Take Aways From the Training

We asked participants what they learned about community organizing and this is what people said…

“The essence of unveiling the power of the community in solving social issues. The power of public narrative as an effective tool of mobilization.” -James Kituzi

“The way to make things happen using the resources we have and achieve our goals.” -Jane Njeri

“Community organizing enables people to share ideas and come up with a concern that makes the community to identify its challenges and try to come up with solutions.” -Naomi K. Murigi

“Community organizing is a system of leadership where leaders working with people using available resources to expose power to bring desired change to the community.” -David Oyaga

“Coming together as a group will help our community understand the value of education and more children will be in school in our community.”

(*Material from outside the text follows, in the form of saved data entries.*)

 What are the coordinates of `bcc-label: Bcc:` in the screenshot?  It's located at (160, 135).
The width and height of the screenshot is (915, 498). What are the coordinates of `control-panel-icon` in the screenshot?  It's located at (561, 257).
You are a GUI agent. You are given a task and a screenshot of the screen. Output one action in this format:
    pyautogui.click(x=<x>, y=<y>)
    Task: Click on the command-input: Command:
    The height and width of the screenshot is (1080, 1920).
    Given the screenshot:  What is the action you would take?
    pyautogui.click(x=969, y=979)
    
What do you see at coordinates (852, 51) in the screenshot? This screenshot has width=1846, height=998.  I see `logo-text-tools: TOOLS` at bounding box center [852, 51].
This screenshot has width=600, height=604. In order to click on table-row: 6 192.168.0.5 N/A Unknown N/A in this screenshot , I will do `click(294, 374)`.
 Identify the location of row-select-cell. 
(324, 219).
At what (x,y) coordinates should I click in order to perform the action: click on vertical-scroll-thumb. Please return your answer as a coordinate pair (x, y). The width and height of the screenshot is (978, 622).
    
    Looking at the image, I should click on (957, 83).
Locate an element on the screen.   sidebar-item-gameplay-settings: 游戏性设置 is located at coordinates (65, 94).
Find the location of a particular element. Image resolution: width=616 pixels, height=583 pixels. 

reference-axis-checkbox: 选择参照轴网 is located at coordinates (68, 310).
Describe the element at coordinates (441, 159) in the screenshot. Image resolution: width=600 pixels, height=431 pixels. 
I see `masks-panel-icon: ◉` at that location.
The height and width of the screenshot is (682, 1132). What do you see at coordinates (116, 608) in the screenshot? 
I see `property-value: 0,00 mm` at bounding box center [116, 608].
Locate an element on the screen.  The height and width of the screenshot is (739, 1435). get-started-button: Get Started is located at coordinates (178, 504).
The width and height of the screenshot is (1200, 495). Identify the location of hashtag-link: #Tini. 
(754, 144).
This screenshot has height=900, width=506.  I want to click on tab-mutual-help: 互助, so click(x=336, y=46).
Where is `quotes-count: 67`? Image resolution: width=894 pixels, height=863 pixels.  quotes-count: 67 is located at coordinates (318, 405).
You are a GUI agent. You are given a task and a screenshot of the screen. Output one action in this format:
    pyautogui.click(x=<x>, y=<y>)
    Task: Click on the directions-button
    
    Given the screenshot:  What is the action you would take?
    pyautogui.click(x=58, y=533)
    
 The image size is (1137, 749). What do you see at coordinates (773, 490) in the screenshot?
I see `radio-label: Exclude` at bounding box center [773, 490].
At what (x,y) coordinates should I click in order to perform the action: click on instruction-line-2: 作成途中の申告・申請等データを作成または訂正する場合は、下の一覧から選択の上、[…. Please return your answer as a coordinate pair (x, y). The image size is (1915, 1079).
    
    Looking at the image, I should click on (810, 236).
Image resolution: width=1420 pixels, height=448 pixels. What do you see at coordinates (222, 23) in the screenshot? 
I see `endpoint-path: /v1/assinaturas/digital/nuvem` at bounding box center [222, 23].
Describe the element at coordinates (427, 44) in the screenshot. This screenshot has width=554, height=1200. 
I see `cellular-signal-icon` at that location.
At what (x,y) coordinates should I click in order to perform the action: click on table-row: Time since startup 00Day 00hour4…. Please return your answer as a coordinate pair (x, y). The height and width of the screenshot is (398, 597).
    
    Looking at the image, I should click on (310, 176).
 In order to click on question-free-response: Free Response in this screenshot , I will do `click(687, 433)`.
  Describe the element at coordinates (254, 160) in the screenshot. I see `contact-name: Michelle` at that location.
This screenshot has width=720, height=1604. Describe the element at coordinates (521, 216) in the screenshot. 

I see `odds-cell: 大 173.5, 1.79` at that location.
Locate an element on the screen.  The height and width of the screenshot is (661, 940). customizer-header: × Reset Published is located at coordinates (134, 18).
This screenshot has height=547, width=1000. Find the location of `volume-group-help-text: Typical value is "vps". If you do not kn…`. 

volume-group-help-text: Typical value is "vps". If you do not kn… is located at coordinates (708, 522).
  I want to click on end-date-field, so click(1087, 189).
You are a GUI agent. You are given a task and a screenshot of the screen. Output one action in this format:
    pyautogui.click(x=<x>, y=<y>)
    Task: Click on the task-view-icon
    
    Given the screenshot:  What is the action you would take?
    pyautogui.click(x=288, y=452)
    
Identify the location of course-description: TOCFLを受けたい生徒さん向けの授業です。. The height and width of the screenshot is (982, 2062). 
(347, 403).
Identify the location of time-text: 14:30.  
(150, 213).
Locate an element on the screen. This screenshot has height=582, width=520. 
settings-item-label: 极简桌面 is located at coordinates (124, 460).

“Form of leadership that enables the community to turn its resources into power to make change.” -James Muoso

“There are resources available in the community which can be harnessed to affect change.” -Stephen Muturi

Those are just a few of the inspiring words from our participants. Each day we are encouraged by the work they are doing in their communities.

Reaching What We Hope For

One of the most terrifying things when it comes to community organizing is that you never really know how the community will react. We base it on assumptions and imagine the outcome and reaction prior. You do not know if they will be receptive or not, but always hope it is the case.

My first time working with the Ng’ando community was hard as most people did not understand what it meant to have ground up solutions applied to the  challenges affecting the child in the community. Top down solutions come with fast results, but often treat the wrong ailments and there we go again, back to step one trying to figure out why poverty is still chasing us.

Ground up solutions, on the other hand work towards the root cause and consider community involvement as fundamental. ”Do not sit down and wait for anybody to solve your problem”,were the words Clement spoke out as she looked at her baby seated on her lap. That was a breakthrough for me. At that point I knew the community was ready to begin initiatives towards eradication of child poverty by mobilizing local resources.

The Ng’ando community has set up a  leadership team, vetting/oversight committee and decided to increase the number of children going to school as their initiative.

In my case, what I hoped for  is what happened. What have you hoped for your community before?